Im Zentrum soll Fresenius vor allem enterale Ernährung weiterentwickeln, bei der Nährstoffe über den Magen-Darm-Trakt aufgenommen werden, häufig mithilfe einer Sonde. Parallel arbeitet das Unternehmen an automatisierten Pumpsystemen für parenterale Ernährung, bei der Nährlösungen direkt über die Blutbahn verabreicht werden. Solche Systeme können sterile Bestandteile patientenbezogen mischen und den Anteil manueller Zusätze reduzieren. Der Nutzen hängt allerdings nicht allein von der Technik ab, sondern auch von sicheren Abläufen und einer verlässlichen Einbindung in den Klinikbetrieb.

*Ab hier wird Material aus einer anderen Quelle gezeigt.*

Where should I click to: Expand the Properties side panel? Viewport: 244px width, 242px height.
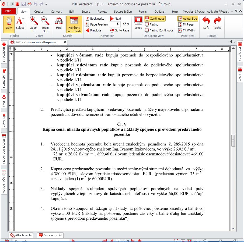click(240, 52)
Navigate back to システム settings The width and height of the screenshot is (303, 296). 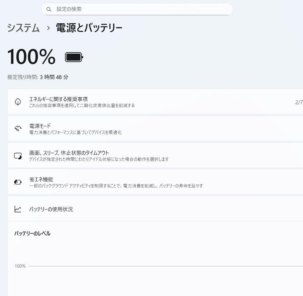[24, 29]
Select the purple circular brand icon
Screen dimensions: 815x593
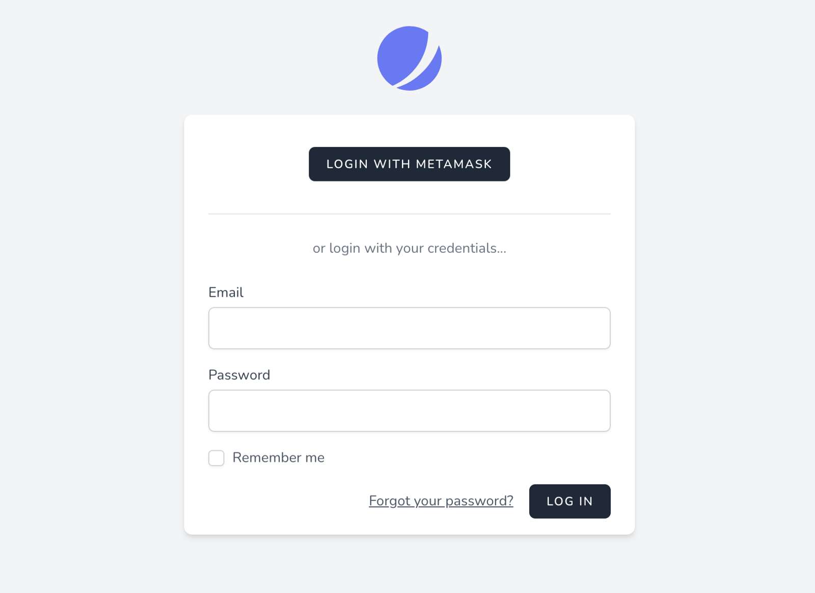tap(409, 58)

Die Bündelung der Forschung soll Entwicklungszeiten verkürzen
Das Fresenius Innovationszentrum folgt dem Ziel, Forschung, Produktentwicklung und Anwendungserfahrung räumlich enger zusammenzuführen. Dadurch sollen Projekte mit weniger Abstimmungsverlusten vorankommen und neue Lösungen schneller die Patientenversorgung erreichen. Gerade bei Produkten für vulnerable Patientengruppen sind kürzere Entwicklungswege jedoch nur dann ein Fortschritt, wenn Qualitätskontrolle und klinische Anforderungen Schritt halten. Die neue Forschungsinfrastruktur dürfte deshalb vor allem daran gemessen werden, ob aus organisatorischer Nähe tatsächlich praxistaugliche und zugängliche Produkte entstehen.

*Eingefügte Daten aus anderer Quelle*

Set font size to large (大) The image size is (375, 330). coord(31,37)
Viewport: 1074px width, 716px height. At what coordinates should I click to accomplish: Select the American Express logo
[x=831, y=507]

Für Fresenius ist der Ausbau Teil der Strategie, Wachstum stärker aus Innovationen in den eigenen Kerngeschäften zu erzeugen. Klinische Ernährung gehört dabei zu den Feldern, in denen pharmazeutische Entwicklung, Medizintechnik und patientenindividuelle Versorgung ineinandergreifen. Der Konzern verbindet die Standortinvestition daher mit der Erwartung, Forschung schneller in neue Angebote zu übersetzen. Ob diese Rechnung aufgeht, wird sich an der Zahl marktreifer Produkte und ihrer Akzeptanz im Versorgungsalltag zeigen.

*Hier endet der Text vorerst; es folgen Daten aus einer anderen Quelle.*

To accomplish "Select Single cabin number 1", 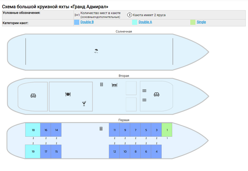I will [167, 130].
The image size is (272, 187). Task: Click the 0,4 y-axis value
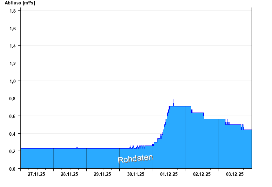[13, 134]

Bad Homburg bleibt ein strategischer Kern des Gesundheitskonzerns
Der Standort Bad Homburg gewinnt durch das Zentrum zusätzliche Bedeutung als Entwicklungsstandort und nicht nur als Konzernsitz. Fresenius stärkt damit Forschung in Europa, während das Unternehmen seinen Local-for-Local-Ansatz ausdrücklich auch auf Entwicklung und Innovation ausweitet. Die räumliche Nähe von Forschung, Konzernfunktionen und fachübergreifenden Teams kann Entscheidungen beschleunigen und regionale Strukturen festigen. Zugleich bleibt offen, wie groß der konkrete Beitrag des Zentrums zu neuen Produkten und Umsätzen ausfallen wird.
Für die Region erhöht die Investition die Bedeutung wissensintensiver Arbeitsplätze und der Zusammenarbeit zwischen Unternehmen, Forschung und Kommunalpolitik. Für Fresenius wiederum bietet der Standort Bad Homburg kurze Wege zwischen Konzernsteuerung und Entwicklung. Das Therapiefeld Ernährung wird damit sichtbarer, obwohl es in der öffentlichen Wahrnehmung häufig hinter Arzneimitteln und Medizintechnik zurücktritt. Langfristig dürfte das Zentrum vor allem dann relevant werden, wenn individualisierte Ernährungslösungen schneller und breiter in die Versorgung gelangen.